* start SUPPLIED RECORDS *

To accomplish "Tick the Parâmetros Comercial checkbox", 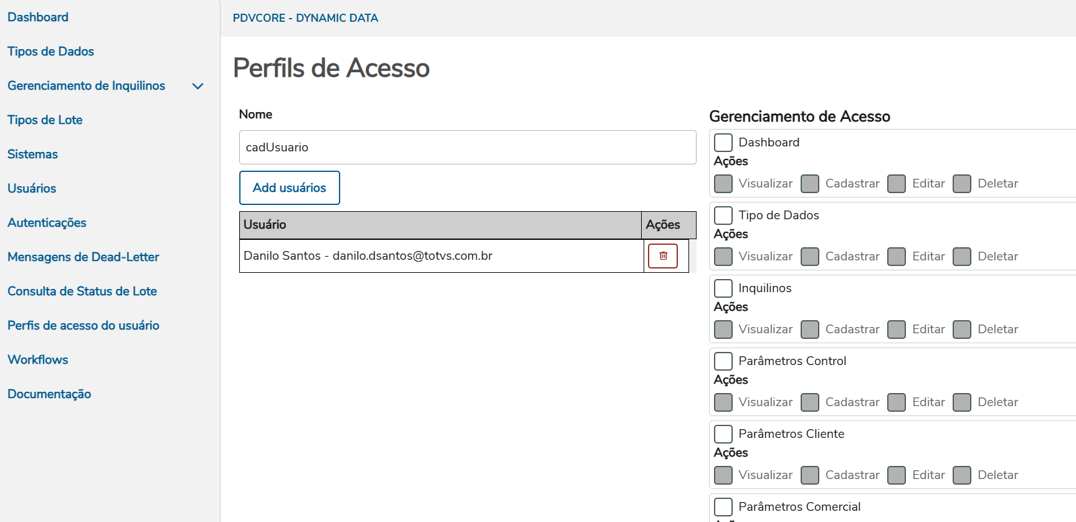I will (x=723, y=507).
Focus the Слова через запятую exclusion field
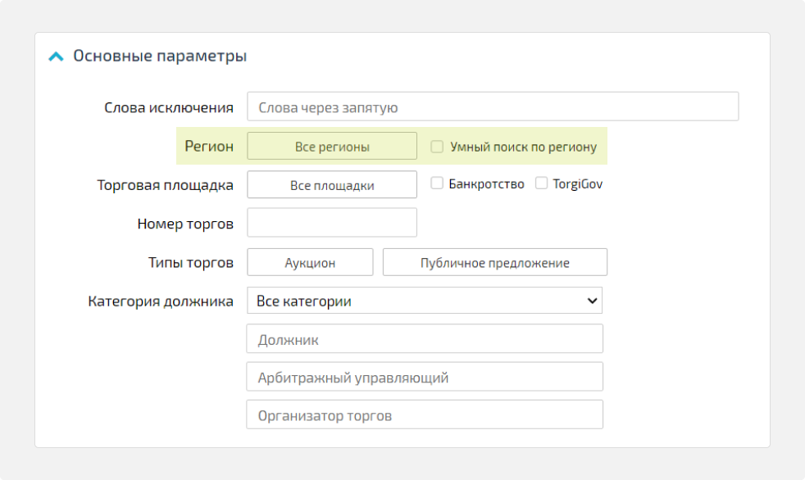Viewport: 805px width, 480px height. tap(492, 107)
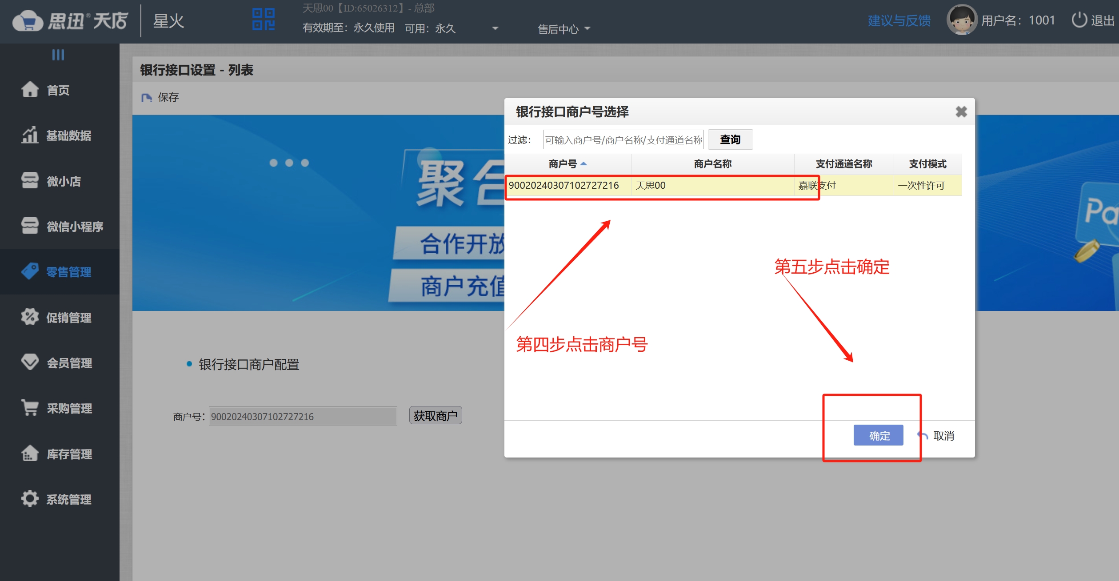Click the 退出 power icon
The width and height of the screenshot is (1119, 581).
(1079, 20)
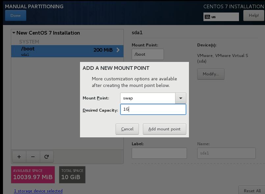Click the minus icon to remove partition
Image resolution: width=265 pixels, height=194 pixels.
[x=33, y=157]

* end SUPPLIED RECORDS *
* start SUPPLIED RECORDS *

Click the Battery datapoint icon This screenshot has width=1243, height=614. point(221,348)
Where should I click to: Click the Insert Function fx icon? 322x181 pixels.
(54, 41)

* end SUPPLIED RECORDS *
* start SUPPLIED RECORDS *

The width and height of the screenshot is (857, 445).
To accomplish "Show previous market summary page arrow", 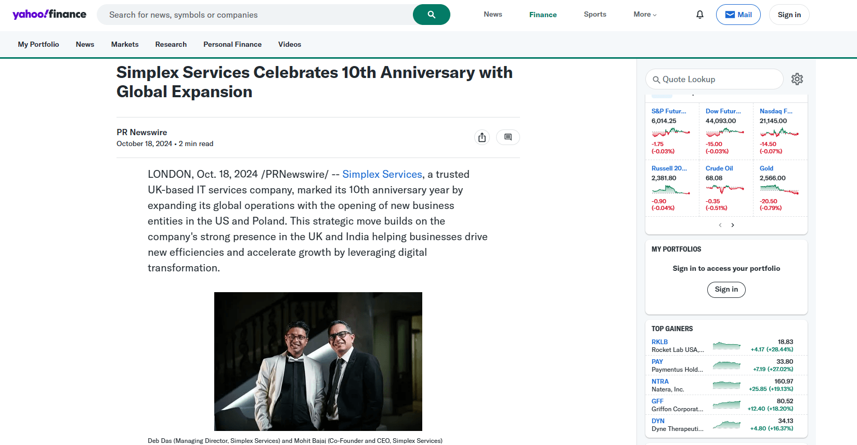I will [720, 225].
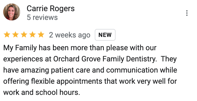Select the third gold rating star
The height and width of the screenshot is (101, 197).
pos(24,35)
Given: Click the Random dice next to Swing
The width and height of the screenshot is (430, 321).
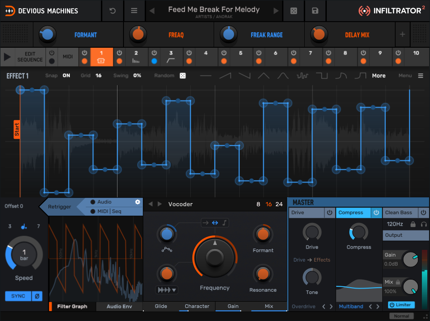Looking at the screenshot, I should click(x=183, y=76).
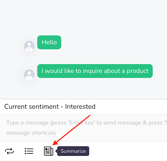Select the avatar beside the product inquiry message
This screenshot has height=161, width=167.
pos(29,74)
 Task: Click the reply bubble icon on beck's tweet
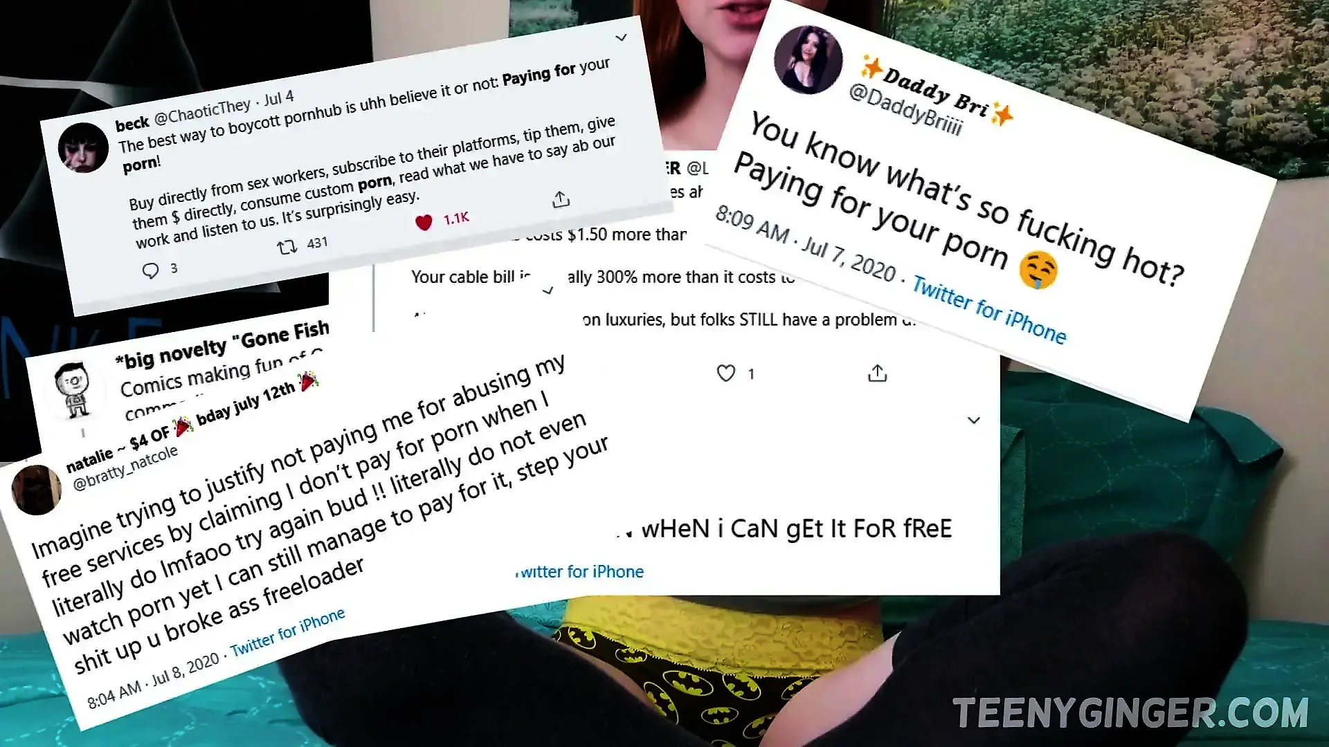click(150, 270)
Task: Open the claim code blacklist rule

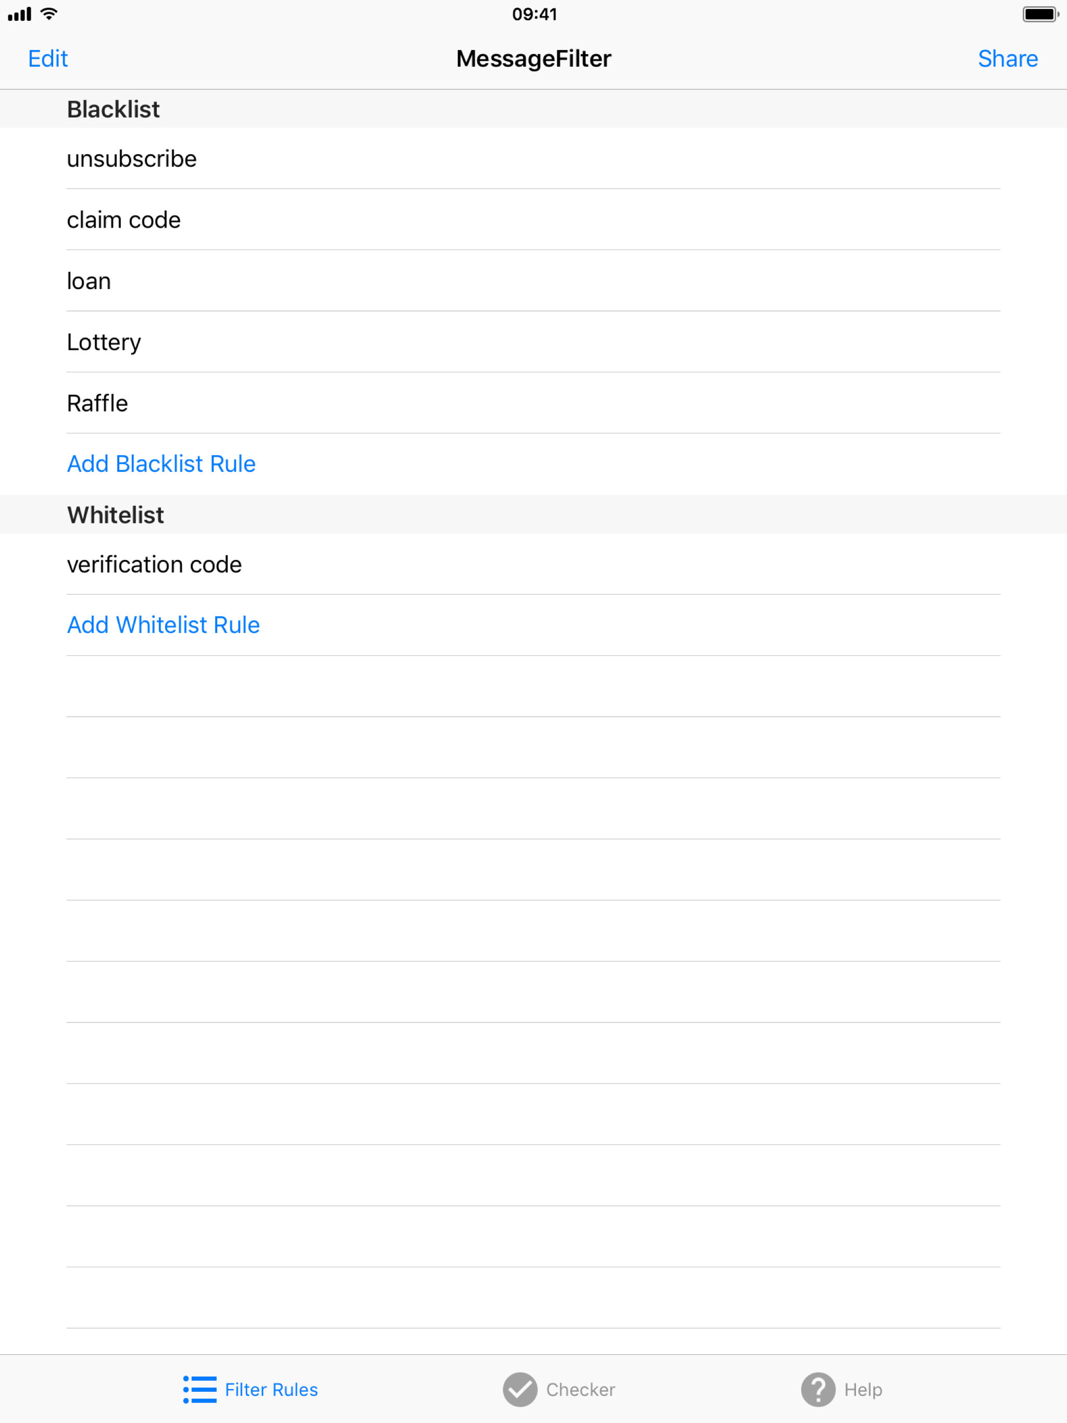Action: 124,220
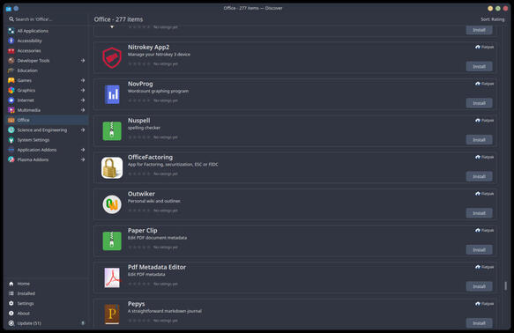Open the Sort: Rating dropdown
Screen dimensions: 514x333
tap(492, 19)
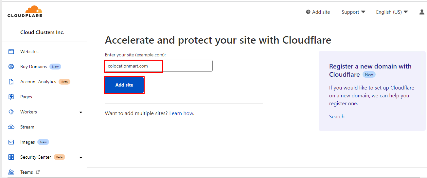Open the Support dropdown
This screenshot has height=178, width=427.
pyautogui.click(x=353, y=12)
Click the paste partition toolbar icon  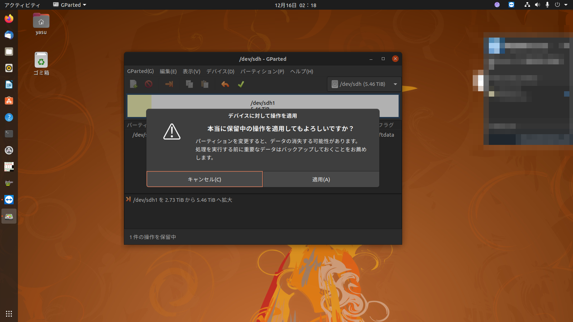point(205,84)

* end SUPPLIED RECORDS *

- [EXERCISE TASK] Copy the data from the line containing "Given: Click the Random dice next to Swing" through the line containing "click(150, 270)", word for word, leaving the pictures out.

- [RESULT]
Given: Click the Random dice next to Swing
The width and height of the screenshot is (430, 321).
Looking at the screenshot, I should click(x=183, y=76).
Select the avatar beside the product inquiry message
This screenshot has height=161, width=167.
pos(29,74)
 Task: Click the reply bubble icon on beck's tweet
click(150, 270)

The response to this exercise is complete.